- _Prompt_: Search the records for the string "Viewport" and return each line that has it.

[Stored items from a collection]
------------------------

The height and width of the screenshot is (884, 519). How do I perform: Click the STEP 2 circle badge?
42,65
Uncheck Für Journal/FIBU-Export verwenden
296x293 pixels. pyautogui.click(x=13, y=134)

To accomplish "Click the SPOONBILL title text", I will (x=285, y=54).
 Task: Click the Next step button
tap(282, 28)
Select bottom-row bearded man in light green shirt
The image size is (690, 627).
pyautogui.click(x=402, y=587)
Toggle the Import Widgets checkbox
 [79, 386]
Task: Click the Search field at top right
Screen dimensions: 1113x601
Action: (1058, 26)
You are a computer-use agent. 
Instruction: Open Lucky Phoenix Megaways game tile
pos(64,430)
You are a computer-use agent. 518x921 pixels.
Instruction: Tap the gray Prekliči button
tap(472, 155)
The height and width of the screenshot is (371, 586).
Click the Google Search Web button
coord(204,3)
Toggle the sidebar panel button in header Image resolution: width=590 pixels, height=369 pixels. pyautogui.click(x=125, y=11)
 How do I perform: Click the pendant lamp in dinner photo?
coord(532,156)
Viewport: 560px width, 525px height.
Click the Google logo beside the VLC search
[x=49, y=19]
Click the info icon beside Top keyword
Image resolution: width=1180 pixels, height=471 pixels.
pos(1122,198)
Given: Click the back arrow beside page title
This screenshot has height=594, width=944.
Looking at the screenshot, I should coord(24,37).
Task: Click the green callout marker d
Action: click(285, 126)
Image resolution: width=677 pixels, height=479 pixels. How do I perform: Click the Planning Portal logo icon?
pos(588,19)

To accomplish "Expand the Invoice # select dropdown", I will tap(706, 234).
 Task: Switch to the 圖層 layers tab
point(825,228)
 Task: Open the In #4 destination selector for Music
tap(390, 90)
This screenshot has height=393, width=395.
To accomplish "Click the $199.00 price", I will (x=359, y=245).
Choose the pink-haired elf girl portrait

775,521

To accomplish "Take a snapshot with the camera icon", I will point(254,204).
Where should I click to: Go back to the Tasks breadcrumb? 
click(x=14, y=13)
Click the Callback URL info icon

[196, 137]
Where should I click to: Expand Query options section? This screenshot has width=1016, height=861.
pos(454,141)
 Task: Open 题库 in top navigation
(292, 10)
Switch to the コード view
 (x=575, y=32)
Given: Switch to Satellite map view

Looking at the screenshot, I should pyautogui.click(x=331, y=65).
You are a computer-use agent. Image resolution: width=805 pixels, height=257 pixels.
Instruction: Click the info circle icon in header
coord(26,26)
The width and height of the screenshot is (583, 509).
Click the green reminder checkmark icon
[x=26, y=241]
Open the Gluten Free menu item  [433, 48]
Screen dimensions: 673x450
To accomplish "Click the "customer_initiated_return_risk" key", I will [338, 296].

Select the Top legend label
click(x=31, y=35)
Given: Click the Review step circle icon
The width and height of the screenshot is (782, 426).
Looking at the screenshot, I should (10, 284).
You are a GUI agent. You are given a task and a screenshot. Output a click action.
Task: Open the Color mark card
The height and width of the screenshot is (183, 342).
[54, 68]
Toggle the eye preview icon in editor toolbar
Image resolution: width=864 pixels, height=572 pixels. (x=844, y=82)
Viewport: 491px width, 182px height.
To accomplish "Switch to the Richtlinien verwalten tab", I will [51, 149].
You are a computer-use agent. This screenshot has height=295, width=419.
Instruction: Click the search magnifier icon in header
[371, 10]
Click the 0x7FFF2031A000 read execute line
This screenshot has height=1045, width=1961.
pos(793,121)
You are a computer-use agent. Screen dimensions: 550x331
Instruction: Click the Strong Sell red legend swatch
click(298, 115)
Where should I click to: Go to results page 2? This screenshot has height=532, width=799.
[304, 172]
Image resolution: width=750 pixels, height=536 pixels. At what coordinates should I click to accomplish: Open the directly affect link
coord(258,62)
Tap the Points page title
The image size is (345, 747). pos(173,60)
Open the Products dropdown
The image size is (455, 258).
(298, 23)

------------------------

- _The answer_:
Viewport: 560px width, 525px height.
Viewport: 491px width, 182px height.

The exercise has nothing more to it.